In December 2016, Prime Minister Najib publicly condemned Burma's ill treatment of Rohingya Muslims and recognized the Rohingya Muslim crisis as a regional challenge for the Association of Southeast Asian Nations. Prime Minister Najib gave similar remarks in January 2017 at a meeting of the Organization of Islamic Cooperation. In February 2017, a Malaysian ship arrived in Sittwe, the capital of Burma's Rakhine State, carrying humanitarian aid supplies for Rohingya Muslims. Some critics, however, viewed Prime Minister Najib's remarks as an effort to shore up his political support and deflect attention away from corruption allegations.

Relations with the Vatican

In June 2016, Pope Francis received Malaysia's first Resident Ambassador to the Holy See, Tan Sri Bernard Giluk Dompok; his appointment to the position was announced in March 2016. In November 2016, Pope Francis appointed Archbishop Emeritus Anthony Soter Fernandez as Malaysia's first-ever cardinal.


In 2014, the United States and Malaysia upgraded their bilateral relationship to a Comprehensive Partnership.
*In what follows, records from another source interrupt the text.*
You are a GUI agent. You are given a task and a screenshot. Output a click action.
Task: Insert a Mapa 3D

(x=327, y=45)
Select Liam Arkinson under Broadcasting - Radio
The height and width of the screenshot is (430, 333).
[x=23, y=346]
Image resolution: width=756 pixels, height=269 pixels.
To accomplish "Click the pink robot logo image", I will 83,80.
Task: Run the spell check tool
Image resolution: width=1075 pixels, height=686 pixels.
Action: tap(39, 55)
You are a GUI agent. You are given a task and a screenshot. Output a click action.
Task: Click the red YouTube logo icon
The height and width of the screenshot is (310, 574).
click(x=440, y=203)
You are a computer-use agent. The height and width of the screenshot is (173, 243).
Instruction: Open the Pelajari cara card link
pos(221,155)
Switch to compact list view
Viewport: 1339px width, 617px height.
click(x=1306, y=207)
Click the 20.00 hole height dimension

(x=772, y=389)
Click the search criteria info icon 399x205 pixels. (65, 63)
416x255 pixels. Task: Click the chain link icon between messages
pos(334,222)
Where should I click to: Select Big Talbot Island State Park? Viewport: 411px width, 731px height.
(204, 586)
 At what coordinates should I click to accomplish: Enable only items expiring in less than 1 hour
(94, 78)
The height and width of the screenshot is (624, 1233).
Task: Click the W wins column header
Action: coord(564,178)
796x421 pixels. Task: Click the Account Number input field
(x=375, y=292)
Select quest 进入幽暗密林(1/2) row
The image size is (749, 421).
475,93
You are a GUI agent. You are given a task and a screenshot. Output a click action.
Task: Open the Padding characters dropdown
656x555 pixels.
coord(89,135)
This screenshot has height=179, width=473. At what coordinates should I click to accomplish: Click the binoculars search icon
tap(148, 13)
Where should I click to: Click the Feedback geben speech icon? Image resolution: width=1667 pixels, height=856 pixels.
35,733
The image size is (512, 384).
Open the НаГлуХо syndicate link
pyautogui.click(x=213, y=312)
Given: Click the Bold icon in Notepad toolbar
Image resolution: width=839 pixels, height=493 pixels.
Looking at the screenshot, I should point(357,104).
During testimony at an April 2016 congressional hearing about U.S. policy in Asia, then Deputy Secretary of State Antony J. Blinken reported that with respect to Malaysia, the United States has "doubled the scope and scale of military cooperation [under the Comprehensive Agreement and] signed two terrorist information-sharing agreements." The two countries cooperate on a number of other mutually strategic issues, such as trade and investment, the environment, education, and people-to-people exchanges, among others. While the U.S.-Malaysia relationship continues to grow, there are issues and circumstances that test the bilateral bond. For example, following a November 2016 defense deal between Malaysia and China, some observers surmised the move represented Malaysia's shift away from the United States.

Also, in March 2016, the State Department, through a spokesperson, expressed concern about the Malaysian government's "recent actions to restrict access to domestic and international reporting on Malaysian current affairs" and about charges brought against social media users who post criticisms of the government. The State Department issued the comments after the Malaysian government blocked access to an online news portal, The Malaysian Insider. In November 2016, then Ambassador-at-Large for International Religious Freedom David Saperstein traveled to Malaysia, meeting with stakeholders in Kuala Lumpur.

Last, on July 20, 2016, the U.S. Department of Justice announced it would seek to recover more than $1 billion in funds belonging to 1Malaysia Development Berhad, or 1MDB, a Malaysian investment fund, believed to have been laundered through the United States. The Justice Department filed a lawsuit in federal court, which referred to "Malaysian Official 1," believed to be Prime Minister Najib, who created 1MDB. Prime Minister Najib has denied all wrongdoing, though in September 2016 he stated that Malaysia would cooperate with all international investigations. At least six other countries, including Switzerland and Singapore, conducted similar fraud and corruption investigations.